Porém, como o ser paciente que sou, tento partir sempre do princípio "os humilhados serão exaltados", daí que vem minha perseverança, mesmo que pouca. Me surpreendi comigo mesmo, finalmente descobri em mim algo que sempre disseram que eu não tinha: força. Não é querendo me gabar, mas talvez um pouco de narcisismo seja essencial; você é forte e bonito, Mark. Leva isso em consideração quando alguém querer te colocar pra baixo!

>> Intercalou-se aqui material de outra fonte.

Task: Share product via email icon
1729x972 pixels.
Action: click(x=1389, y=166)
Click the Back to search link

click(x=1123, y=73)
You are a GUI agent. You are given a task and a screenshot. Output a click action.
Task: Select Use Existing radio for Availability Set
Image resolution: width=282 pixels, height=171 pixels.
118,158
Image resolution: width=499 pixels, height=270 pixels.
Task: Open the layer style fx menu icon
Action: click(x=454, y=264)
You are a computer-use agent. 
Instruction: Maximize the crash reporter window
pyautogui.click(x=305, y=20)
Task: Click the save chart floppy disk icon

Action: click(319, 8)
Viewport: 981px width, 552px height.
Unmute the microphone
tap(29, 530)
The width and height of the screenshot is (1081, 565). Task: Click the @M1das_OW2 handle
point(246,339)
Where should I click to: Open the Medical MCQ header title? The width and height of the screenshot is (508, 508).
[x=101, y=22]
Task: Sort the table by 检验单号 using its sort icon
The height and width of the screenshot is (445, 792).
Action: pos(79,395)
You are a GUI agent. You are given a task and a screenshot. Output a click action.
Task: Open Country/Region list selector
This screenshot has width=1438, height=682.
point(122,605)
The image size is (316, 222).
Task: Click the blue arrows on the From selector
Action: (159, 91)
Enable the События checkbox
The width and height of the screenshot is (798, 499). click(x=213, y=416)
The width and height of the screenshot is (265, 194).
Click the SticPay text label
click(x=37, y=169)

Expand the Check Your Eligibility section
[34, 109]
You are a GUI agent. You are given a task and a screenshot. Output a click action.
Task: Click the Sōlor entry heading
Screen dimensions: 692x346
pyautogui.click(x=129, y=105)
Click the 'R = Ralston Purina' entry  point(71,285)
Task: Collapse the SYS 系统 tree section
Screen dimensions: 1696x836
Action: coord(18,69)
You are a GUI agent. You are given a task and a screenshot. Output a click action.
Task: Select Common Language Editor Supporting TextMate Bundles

Estava na cozinha, sozinho. O relógio marcava duas e quarenta e cinco da tarde. Tia Natalie tinha ido trabalhar e eu fiquei esperando alguma notícia de George. Quanto ao Mitchell, uma parte de mim esperava ele aparecer ali, talvez para conversar, talvez para finalmente fazer umas coisinhas. Não que eu pensasse em usá-lo e deixá-lo de lado, nada disso. Eu queria aproveitar bem todos os momentos com ele, porque minha situação não era propícia para esperar o destino agir.

A campainha toca e todos os meus devaneios vão pelo ralo. Pensar estava se tornando uma mania bem louca e eu estava enlouquecendo junto com a mania. Sem pensar, fui diretamente até a porta e abri, dando de cara com ninguém mais, ninguém menos que George. Sua expressão não era muito boa e já me preparava para a notícia que provavelmente viria a seguir.

— Mark… — Ele parou por uns segundos e me observou bem. Eu já sentia a notícia ruim vindo, mas tratei de me recompor e manter a cabeça erguida para recebê-la.